Mais de 600.000 roteadores de pequenos escritórios/escritórios domésticos (SOHO) nos EUA ficaram inoperantes em um ataque cibernético realizado por invasores desconhecidos, interrompendo o acesso à Internet para muitos usuários. Este evento significativo, que ocorreu entre 25 e 27 de outubro de 2023, foi apelidado de “Eclipse da Abóbora” pela equipe do Lumen Technologies Black Lotus Labs. O ataque teve como alvo três modelos específicos de roteadores – ActionTec T3200, ActionTec T3260 e Sagemcom – fornecidos por um provedor de serviços de Internet (ISP) não divulgado.

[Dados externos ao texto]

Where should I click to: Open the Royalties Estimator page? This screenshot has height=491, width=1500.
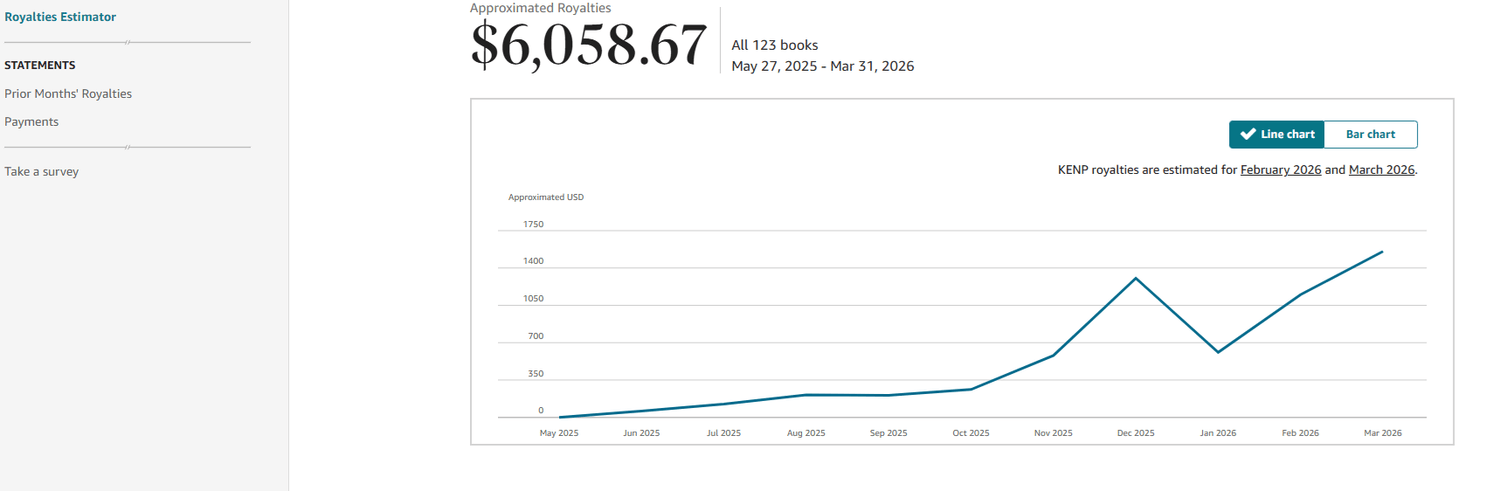pos(60,17)
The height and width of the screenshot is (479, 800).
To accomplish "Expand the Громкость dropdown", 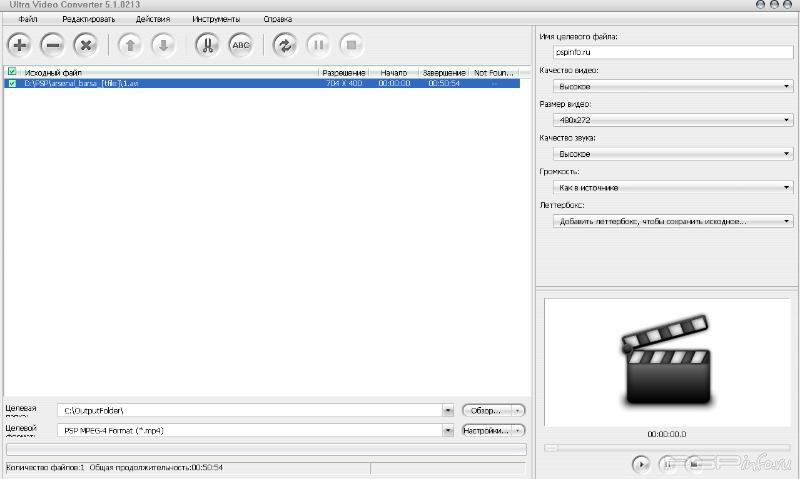I will pos(673,187).
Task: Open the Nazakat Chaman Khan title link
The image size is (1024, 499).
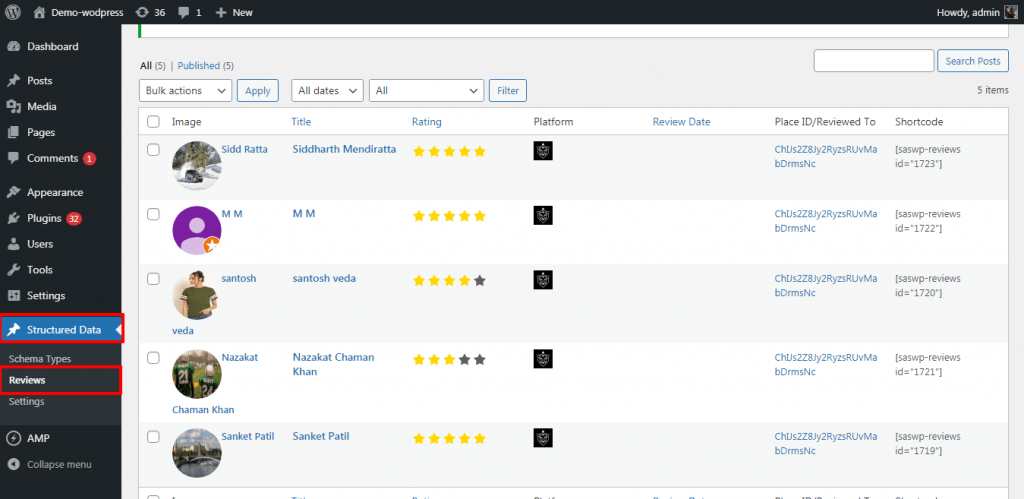Action: click(x=334, y=364)
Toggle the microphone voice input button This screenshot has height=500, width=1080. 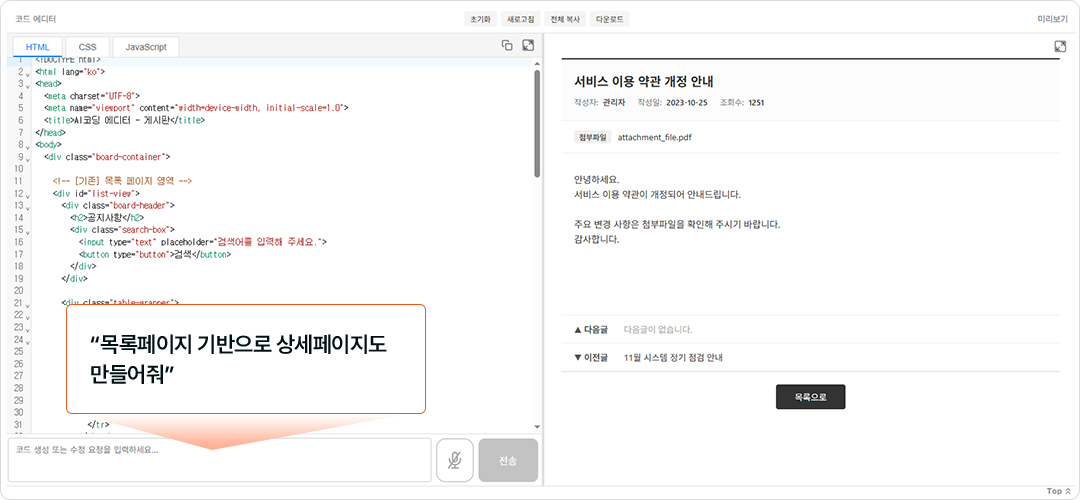coord(455,460)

Durante o período de ataque de 72 horas, os roteadores comprometidos foram permanentemente danificados, necessitando de substituições de hardware. Este incidente resultou na perda de 49% de todos os modems associados ao número de sistema autônomo (ASN) do ISP. Embora a identidade do ISP não tenha sido oficialmente confirmada, a Windstream é suspeita devido a uma interrupção correspondente e relatos de usuários de modems afetados exibindo uma “luz vermelha constante”.

A investigação subsequente da Lumen identificou o trojan de acesso remoto (RAT) chamado Chalubo como o culpado pelo ataque. Chalubo, observado pela primeira vez pela Sophos em outubro de 2018, é conhecido por sua capacidade de atingir uma variedade de kernels SOHO/IoT, realizar ataques de DDoS e executar scripts Lua. Parece que os invasores usaram o Chalubo para complicar a atribuição, em vez de empregar uma ferramenta personalizada. O método exato usado para obter acesso inicial aos roteadores ainda não está claro, embora possa ter envolvido credenciais fracas ou interfaces administrativas expostas.

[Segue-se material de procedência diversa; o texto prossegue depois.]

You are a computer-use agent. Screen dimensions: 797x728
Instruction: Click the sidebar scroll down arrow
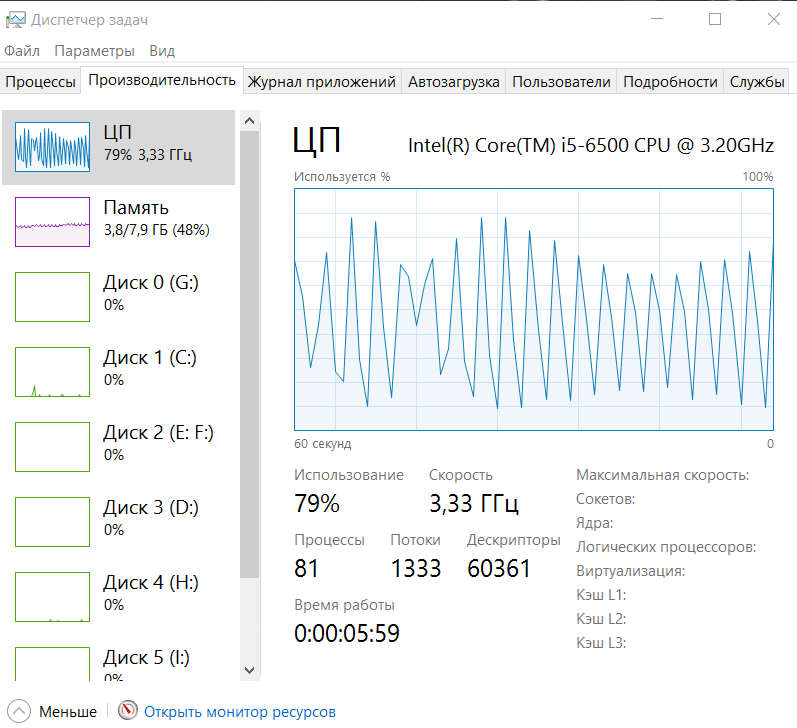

Depois que o acesso foi garantido, o malware implantou scripts de shell para baixar e iniciar o Chalubo de um servidor externo, incluindo um módulo de script Lua destrutivo. O foco desta campanha em um único ASN é incomum, já que a maioria dos ataques tem como alvo modelos de roteadores específicos ou vulnerabilidades comuns, sugerindo um alvo deliberado e específico, embora as motivações dos atacantes permaneçam desconhecidas.

Lumen destacou a escala sem precedentes deste ataque, observando que nenhum incidente anterior exigiu a substituição de mais de 600.000 dispositivos. Um evento comparável foi o ataque AcidRain, que precedeu uma invasão militar ativa, sublinhando a gravidade e a natureza única do incidente do Pumpkin Eclipse.